*** Extracted data Section Begins ***

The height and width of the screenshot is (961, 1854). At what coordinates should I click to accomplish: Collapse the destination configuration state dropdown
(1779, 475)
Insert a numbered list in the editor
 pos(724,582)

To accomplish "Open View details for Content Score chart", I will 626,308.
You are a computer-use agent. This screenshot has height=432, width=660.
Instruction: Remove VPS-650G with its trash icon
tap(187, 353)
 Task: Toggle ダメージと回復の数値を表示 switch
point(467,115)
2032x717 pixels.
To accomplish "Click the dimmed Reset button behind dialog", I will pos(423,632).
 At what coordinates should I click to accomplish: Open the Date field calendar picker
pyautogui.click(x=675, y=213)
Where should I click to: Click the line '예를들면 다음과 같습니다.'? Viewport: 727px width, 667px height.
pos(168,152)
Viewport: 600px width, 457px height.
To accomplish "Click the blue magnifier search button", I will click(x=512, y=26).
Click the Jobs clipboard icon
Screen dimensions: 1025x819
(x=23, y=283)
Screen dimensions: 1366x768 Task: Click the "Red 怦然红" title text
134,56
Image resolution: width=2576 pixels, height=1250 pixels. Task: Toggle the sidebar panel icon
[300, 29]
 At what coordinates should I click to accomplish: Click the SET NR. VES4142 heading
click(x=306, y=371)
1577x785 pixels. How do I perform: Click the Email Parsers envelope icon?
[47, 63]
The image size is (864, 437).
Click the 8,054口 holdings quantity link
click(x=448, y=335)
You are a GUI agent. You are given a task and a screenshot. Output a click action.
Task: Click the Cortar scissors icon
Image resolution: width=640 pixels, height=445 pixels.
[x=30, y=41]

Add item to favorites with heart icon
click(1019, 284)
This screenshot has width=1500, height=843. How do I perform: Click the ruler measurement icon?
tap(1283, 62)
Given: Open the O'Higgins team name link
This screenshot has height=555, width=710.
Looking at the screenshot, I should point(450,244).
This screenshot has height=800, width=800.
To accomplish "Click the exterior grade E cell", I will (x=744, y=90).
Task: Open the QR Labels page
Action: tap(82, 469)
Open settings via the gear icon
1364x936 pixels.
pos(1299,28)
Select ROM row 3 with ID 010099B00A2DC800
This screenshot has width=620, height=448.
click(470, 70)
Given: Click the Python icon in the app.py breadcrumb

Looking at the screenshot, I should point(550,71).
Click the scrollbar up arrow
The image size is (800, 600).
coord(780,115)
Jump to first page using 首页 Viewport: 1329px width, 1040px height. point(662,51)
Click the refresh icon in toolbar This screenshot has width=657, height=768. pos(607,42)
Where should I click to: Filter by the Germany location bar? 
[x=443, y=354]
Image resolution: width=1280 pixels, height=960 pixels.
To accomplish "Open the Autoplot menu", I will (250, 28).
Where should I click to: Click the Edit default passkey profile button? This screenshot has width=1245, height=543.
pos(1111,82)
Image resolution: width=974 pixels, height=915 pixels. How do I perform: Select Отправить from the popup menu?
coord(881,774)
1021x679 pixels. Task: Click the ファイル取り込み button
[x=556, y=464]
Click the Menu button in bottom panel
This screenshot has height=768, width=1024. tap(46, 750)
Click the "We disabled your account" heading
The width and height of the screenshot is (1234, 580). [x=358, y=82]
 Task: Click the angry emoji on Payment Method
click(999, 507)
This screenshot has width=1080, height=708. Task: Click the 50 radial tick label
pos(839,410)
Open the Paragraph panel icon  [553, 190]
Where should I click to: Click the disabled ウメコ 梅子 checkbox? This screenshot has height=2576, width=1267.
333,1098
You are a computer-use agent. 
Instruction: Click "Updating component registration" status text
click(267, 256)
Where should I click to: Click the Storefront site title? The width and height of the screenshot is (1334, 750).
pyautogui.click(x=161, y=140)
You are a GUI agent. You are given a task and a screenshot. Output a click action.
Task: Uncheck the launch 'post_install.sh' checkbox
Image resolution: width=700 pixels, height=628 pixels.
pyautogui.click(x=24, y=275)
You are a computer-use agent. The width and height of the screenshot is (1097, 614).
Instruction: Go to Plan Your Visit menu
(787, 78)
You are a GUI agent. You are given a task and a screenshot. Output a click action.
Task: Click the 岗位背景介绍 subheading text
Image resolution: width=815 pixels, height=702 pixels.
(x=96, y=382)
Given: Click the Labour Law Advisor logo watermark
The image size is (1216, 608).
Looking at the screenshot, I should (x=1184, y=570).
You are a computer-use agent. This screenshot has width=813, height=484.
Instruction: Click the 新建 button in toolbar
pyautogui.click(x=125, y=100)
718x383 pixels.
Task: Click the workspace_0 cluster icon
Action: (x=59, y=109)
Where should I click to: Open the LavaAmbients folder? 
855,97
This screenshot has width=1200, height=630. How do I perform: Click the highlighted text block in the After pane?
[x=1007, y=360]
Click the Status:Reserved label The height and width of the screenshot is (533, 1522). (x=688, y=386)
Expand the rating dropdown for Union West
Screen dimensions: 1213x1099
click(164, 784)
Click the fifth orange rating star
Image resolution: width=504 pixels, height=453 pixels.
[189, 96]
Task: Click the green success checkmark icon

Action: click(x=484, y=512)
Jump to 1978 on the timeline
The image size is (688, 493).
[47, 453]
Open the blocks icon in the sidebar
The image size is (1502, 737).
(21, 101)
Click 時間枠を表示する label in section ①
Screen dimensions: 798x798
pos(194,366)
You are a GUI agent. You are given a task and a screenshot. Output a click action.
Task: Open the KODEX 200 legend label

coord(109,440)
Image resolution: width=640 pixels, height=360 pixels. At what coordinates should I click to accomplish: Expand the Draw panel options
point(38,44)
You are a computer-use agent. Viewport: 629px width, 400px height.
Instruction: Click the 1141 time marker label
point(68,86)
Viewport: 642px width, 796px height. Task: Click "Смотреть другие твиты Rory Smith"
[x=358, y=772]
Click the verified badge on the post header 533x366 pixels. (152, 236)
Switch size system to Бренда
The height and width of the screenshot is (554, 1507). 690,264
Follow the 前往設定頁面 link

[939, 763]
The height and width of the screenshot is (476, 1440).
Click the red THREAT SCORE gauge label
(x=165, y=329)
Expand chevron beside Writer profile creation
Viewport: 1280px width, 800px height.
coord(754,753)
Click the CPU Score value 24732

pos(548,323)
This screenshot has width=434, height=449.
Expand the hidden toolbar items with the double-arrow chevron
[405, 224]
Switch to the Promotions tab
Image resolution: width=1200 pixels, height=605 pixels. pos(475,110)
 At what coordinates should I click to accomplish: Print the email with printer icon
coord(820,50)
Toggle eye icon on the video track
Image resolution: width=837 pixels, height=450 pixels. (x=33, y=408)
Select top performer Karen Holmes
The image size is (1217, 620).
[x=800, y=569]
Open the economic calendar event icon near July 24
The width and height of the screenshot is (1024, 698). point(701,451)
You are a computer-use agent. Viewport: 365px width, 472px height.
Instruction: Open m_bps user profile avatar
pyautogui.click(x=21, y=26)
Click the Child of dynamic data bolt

*** Extracted data Section Ends ***

Retype the line containing "Click the CPU Score value 24732" and each line after it through the end of the listing, exactly, leaving out everything else.

Click the CPU Score value 24732

pos(548,323)
This screenshot has width=434, height=449.
Expand the hidden toolbar items with the double-arrow chevron
[405, 224]
Switch to the Promotions tab
Image resolution: width=1200 pixels, height=605 pixels. pos(475,110)
 At what coordinates should I click to accomplish: Print the email with printer icon
coord(820,50)
Toggle eye icon on the video track
Image resolution: width=837 pixels, height=450 pixels. (x=33, y=408)
Select top performer Karen Holmes
The image size is (1217, 620).
[x=800, y=569]
Open the economic calendar event icon near July 24
The width and height of the screenshot is (1024, 698). point(701,451)
You are a computer-use agent. Viewport: 365px width, 472px height.
Instruction: Open m_bps user profile avatar
pyautogui.click(x=21, y=26)
Click the Child of dynamic data bolt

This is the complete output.